= PROBLEM DESCRIPTION =
Copy out everything in the material from the line containing "The image size is (650, 542)." down to the line containing "tap(521, 59)", both included, character for character.

= PROVIDED DATA =
»»

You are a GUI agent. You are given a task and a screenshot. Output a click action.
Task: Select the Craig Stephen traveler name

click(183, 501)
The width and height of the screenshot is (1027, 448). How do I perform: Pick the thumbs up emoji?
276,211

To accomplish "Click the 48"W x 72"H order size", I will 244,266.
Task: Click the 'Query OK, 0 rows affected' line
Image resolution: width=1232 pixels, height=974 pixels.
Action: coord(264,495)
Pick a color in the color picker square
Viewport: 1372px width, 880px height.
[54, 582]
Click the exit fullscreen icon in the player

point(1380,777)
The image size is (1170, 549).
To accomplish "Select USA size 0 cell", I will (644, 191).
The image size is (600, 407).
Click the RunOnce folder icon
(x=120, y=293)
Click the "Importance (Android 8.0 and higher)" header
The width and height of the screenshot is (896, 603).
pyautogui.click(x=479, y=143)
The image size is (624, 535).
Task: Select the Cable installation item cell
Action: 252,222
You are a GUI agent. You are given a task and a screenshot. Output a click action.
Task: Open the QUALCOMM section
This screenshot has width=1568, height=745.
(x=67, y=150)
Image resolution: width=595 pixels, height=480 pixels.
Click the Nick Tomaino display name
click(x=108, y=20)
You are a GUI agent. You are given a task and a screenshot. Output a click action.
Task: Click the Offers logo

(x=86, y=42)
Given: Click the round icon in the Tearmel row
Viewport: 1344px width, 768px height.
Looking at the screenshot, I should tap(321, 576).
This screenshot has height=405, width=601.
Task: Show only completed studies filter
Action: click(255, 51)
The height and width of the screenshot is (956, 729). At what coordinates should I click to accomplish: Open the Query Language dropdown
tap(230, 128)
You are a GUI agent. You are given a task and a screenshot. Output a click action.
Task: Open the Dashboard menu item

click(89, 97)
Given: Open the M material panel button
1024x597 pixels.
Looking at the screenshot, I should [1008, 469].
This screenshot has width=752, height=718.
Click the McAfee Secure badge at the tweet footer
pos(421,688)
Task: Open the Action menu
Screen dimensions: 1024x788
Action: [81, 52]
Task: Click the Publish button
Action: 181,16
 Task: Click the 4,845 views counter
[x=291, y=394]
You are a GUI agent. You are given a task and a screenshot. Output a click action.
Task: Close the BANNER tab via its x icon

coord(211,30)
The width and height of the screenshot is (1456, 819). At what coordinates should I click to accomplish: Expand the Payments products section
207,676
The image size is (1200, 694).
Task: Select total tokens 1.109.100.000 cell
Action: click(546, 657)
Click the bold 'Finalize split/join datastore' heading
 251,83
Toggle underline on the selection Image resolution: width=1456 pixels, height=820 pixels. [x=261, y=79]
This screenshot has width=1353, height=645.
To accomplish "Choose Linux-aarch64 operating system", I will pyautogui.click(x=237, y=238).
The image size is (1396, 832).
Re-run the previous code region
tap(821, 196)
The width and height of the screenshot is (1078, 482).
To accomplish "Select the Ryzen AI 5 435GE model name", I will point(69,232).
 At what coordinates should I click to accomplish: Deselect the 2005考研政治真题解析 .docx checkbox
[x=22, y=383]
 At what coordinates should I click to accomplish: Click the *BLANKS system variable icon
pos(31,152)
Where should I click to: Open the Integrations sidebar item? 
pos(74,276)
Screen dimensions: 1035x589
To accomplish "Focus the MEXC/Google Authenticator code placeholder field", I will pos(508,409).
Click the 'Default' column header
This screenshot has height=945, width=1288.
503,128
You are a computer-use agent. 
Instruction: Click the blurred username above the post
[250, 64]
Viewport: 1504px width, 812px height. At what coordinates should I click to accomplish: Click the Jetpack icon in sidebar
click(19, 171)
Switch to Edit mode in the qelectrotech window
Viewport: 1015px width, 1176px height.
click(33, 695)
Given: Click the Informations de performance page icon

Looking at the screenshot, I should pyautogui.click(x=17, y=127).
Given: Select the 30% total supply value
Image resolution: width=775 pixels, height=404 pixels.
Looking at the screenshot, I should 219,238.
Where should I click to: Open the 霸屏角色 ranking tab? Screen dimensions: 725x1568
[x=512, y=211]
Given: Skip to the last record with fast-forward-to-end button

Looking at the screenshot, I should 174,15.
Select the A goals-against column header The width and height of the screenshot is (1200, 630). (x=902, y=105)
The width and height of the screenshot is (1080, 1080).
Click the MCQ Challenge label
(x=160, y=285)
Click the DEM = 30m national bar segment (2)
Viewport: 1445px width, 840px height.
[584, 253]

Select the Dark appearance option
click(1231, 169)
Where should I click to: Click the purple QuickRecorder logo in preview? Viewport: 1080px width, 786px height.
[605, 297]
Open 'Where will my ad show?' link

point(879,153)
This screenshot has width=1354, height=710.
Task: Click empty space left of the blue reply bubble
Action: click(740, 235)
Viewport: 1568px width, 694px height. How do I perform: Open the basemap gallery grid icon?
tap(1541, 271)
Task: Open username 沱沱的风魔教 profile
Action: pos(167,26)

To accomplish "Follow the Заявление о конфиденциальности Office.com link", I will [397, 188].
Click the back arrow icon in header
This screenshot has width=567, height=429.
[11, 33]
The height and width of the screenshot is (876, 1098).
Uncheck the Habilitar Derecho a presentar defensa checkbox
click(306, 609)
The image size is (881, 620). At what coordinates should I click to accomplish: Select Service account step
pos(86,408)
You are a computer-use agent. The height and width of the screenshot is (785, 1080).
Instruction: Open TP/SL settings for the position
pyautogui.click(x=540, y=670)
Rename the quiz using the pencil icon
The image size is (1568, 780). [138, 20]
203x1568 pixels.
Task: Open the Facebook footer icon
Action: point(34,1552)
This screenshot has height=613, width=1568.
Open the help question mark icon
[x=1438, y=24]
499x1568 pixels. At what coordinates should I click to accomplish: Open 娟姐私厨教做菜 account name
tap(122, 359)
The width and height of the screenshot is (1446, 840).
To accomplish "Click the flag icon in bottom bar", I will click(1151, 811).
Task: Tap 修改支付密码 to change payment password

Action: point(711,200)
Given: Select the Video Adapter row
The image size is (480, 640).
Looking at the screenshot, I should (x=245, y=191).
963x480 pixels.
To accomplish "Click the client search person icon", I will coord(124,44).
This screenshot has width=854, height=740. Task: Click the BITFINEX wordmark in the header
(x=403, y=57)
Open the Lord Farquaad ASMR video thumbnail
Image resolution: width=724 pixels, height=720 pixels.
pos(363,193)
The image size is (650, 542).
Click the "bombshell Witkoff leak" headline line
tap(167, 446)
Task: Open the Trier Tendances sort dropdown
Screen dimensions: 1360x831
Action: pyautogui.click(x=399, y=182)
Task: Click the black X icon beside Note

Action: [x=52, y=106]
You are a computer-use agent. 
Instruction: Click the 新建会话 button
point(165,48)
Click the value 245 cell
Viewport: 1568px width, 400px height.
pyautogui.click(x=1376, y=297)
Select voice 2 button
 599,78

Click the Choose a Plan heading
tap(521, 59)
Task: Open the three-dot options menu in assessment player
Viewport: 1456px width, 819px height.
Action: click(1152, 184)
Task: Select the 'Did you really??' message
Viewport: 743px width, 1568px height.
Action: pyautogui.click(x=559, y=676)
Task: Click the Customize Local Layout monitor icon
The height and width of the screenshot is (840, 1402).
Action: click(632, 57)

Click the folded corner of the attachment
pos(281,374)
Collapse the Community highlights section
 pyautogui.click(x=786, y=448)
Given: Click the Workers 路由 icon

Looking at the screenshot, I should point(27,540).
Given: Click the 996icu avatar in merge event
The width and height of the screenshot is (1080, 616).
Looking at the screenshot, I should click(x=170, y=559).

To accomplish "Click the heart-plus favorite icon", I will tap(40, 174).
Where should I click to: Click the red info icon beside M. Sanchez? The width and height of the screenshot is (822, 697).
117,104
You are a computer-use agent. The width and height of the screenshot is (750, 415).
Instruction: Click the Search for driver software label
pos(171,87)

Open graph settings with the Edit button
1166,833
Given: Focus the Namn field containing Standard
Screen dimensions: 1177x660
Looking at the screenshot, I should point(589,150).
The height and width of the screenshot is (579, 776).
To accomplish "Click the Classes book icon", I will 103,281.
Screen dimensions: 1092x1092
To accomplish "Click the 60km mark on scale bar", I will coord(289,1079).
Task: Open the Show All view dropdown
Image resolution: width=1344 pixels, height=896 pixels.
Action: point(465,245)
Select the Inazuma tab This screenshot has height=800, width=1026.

««

= SOLUTION BELOW =
The image size is (650, 542).
Click the "bombshell Witkoff leak" headline line
tap(167, 446)
Task: Open the Trier Tendances sort dropdown
Screen dimensions: 1360x831
Action: pyautogui.click(x=399, y=182)
Task: Click the black X icon beside Note

Action: [x=52, y=106]
You are a computer-use agent. 
Instruction: Click the 新建会话 button
point(165,48)
Click the value 245 cell
Viewport: 1568px width, 400px height.
pyautogui.click(x=1376, y=297)
Select voice 2 button
 599,78

Click the Choose a Plan heading
tap(521, 59)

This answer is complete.